Born in the USA in 1941
Bruce Nauman is recognised as one of the most important and influential figures in contemporary art. An artist of conceptual works in the form of sculptures, photographs or drawings, in the 1960s and 1970s Nauman was the author of a seminal corpus of films and videos that are among the most innovative contributions to media art. In these conceptual pieces, Nauman uses his body as an artistic object, often resorting to the execution of repetitive real-time performance actions in his studio.
Taking full advantage of the phenomenology of the early video medium in which immediacy, intermediality and intimacy are emphasised in his gestures, Nauman investigates the very process of artistic creation.
Bruce Nauman was born in 1941 in Fort Wayne, Indiana.

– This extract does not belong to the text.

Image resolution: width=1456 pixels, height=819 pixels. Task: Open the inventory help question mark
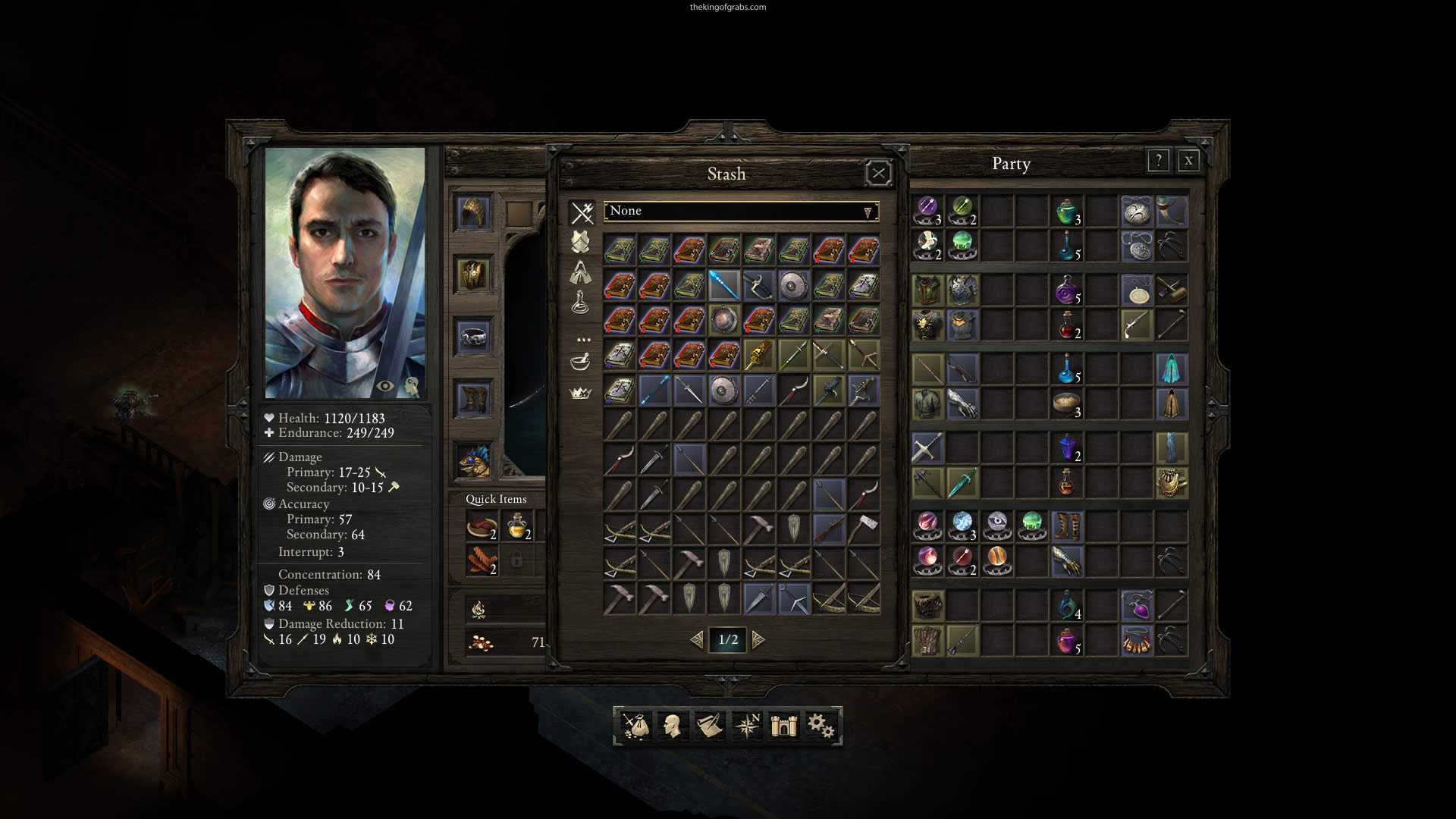(1158, 161)
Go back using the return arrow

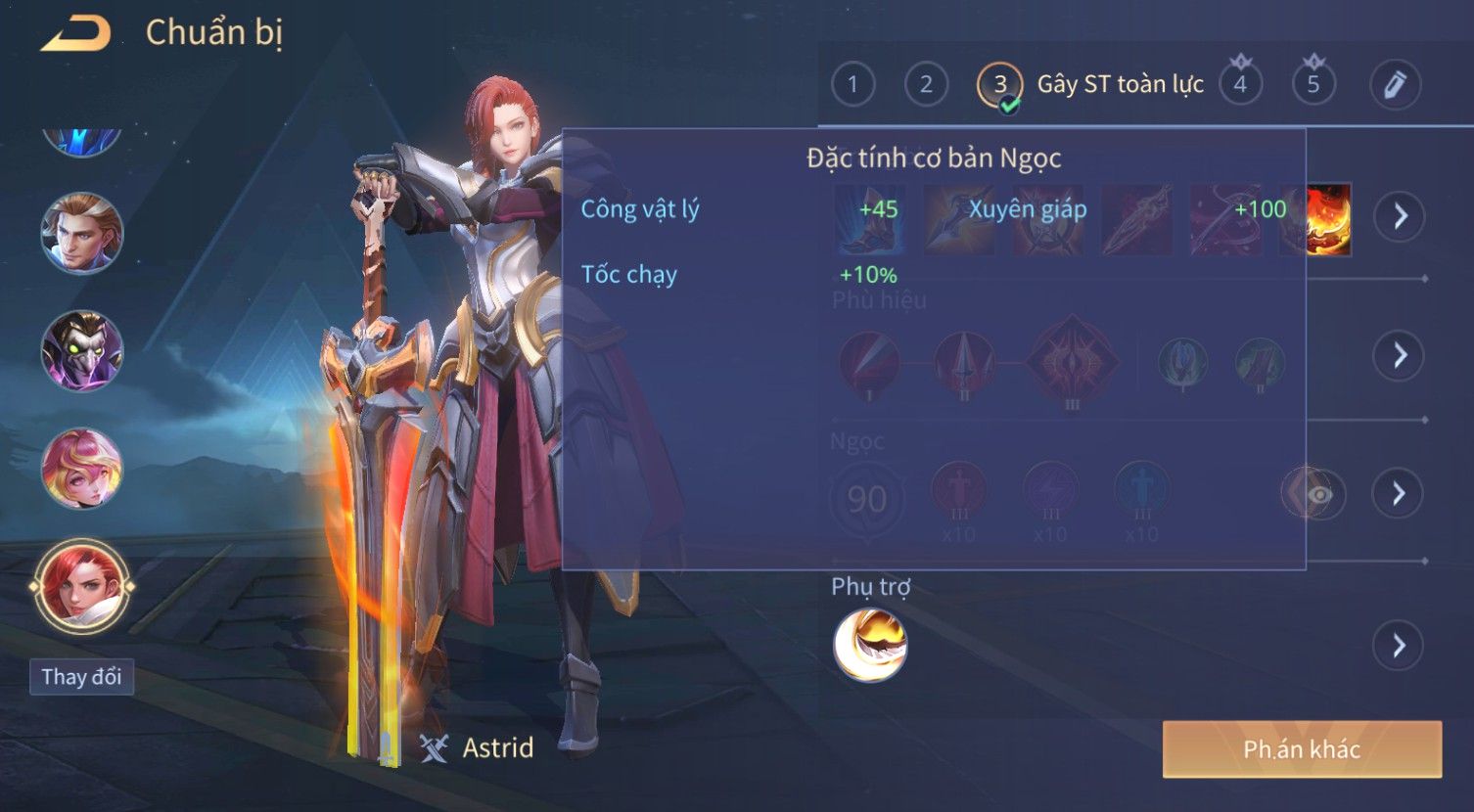(x=76, y=34)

In 2009 he exhibited his work in the United States Pavilion at the 53rd Venice Biennale, where he won the Golden Lion. He has won numerous distinctions and awards throughout his career. Nauman’s work has been shown in a number of major retrospectives and solo exhibitions, most notably at the Museo Nacional Centro de Arte Reina Sofía, Madrid; Tate Liverpool, UK; MoMA-The Museum of Modern Art, New York; Hayward Gallery, London; Hamburger Bahnhof, Berlin; Dia Center for the Arts, New York; and Sperone Westwater, New York.